【7月21日 AFP】(写真追加)中国人がiPadiPhoneにかける情熱は半端ではない。このため、米アップル(Apple)のそっくり製品が横行し、アップル商品をめぐるけんかも後を絶たない。

 だが、中国雲南(Yunnan)省昆明(Kunming)に登場した偽アップルストアは群を抜いている。何しろ店員でさえ、スティーブ・ジョブズ(Steve Jobs)最高経営責任者(CEO)の下で働いていると信じているのだ。

 この偽アップルストアは、一見したところ、ロゴマークや店内レイアウトなど、本物のアップルストアと全く変わらないが、BirdAbroadと名乗る米国人女性ブロガーが偽物であることを見破った。
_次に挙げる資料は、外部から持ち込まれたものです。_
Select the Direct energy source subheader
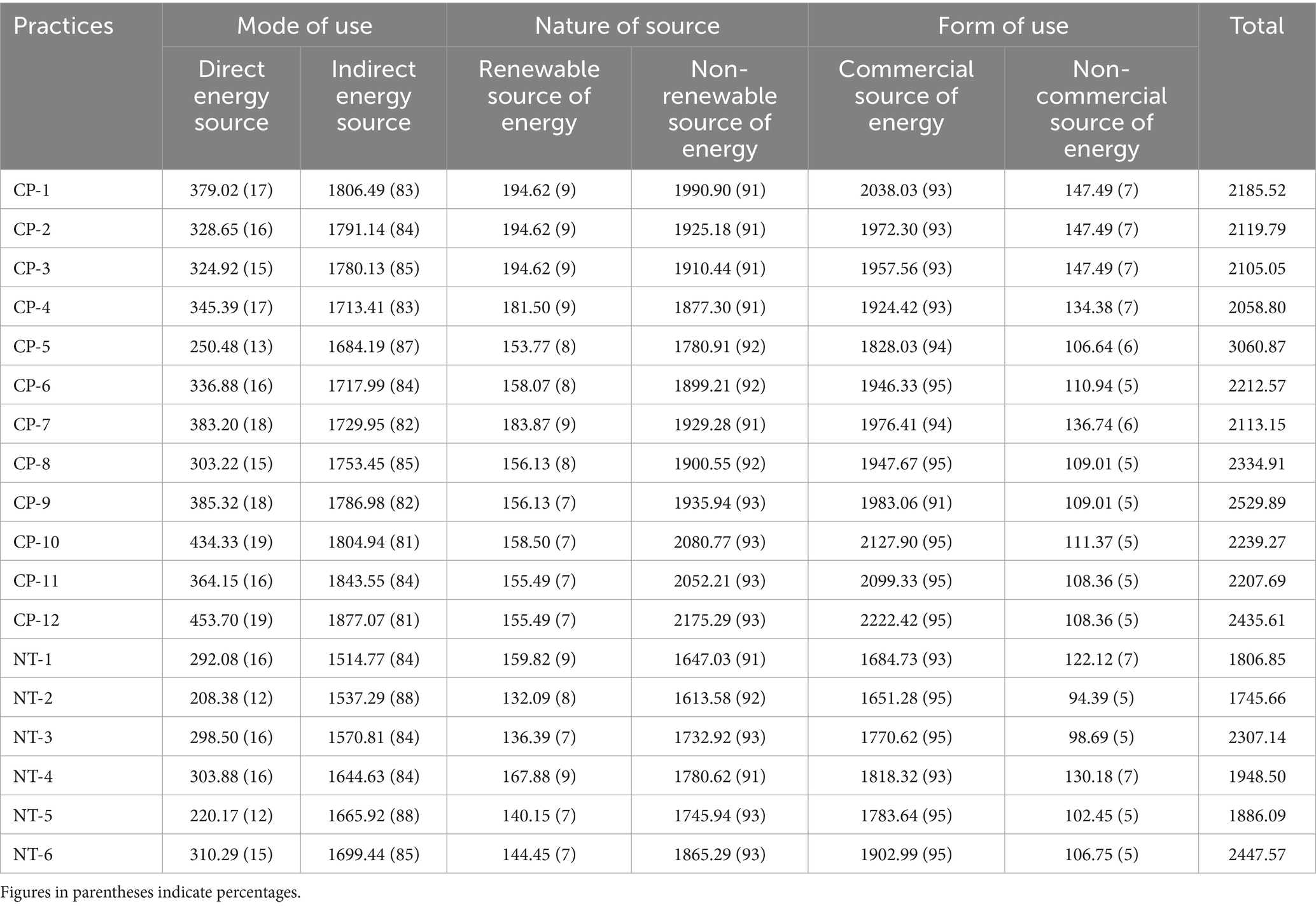Viewport: 1316px width, 906px height. tap(231, 96)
 この女性も最初は本物のアップルストアだと思っていた。だがよく見ると、いくつかおかしなところを見つけたという。

■「Apple Stoer」?

 女性がブログに投稿した同店の写真では、店員たちは本物のアップル店舗同様、アップルのトレードマーク入りの青いTシャツを着用し、胸にはネームバッジを下げている。
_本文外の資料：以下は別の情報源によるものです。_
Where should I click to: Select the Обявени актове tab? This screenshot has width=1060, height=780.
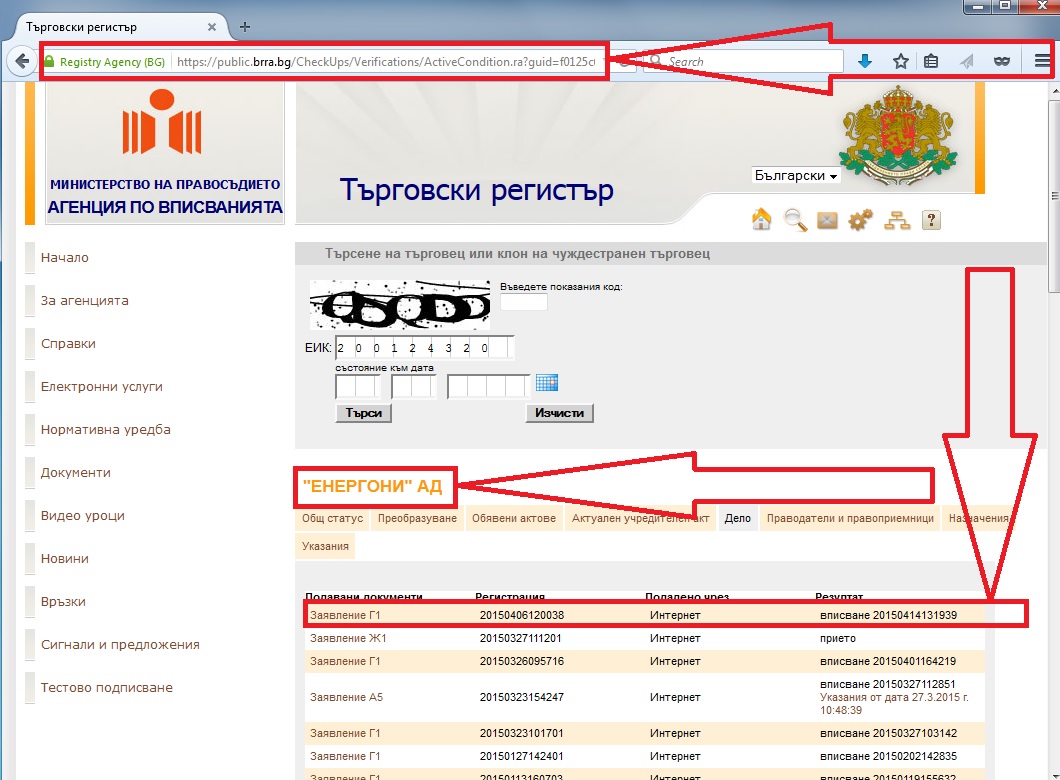[x=514, y=518]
 しかし休憩室に通じるらせん階段は出来が悪いし、壁のペンキも塗り方が雑だ。さらに、この店の入り口にはリンゴのロゴに「Apple Store」の文字が添えられているが、本物のアップルストアが掲げているのはリンゴのロゴマークだけだ。

 AFPの取材に対しこの女性ブロガーは、店内の商品については本物のように見えたものの、正直なところ、本物なのか偽物なのかよく分からなかったと語った。しかし店員たちは全員、正規の店舗だと本気で信じているようで、20日の夜にはまだ営業していたという。

 さらに、女性が市内を歩き回ってみたところ、もう2店、偽アップルストアを発見したという。このうち1店舗は、看板に「Apple Store」と表記すべきところを「Apple Stoer」と表記していた。

 米アップルのウェブサイトによると、中国国内のアップル店舗は北京(Beijing)に2店舗、上海(Shanghai)に2店舗あるが、昆明には1店舗もない。また、アップルが製品販売を認可した小売業者のリストにも、このブロガーが指摘した店舗の住所に相当する業者はいなかった。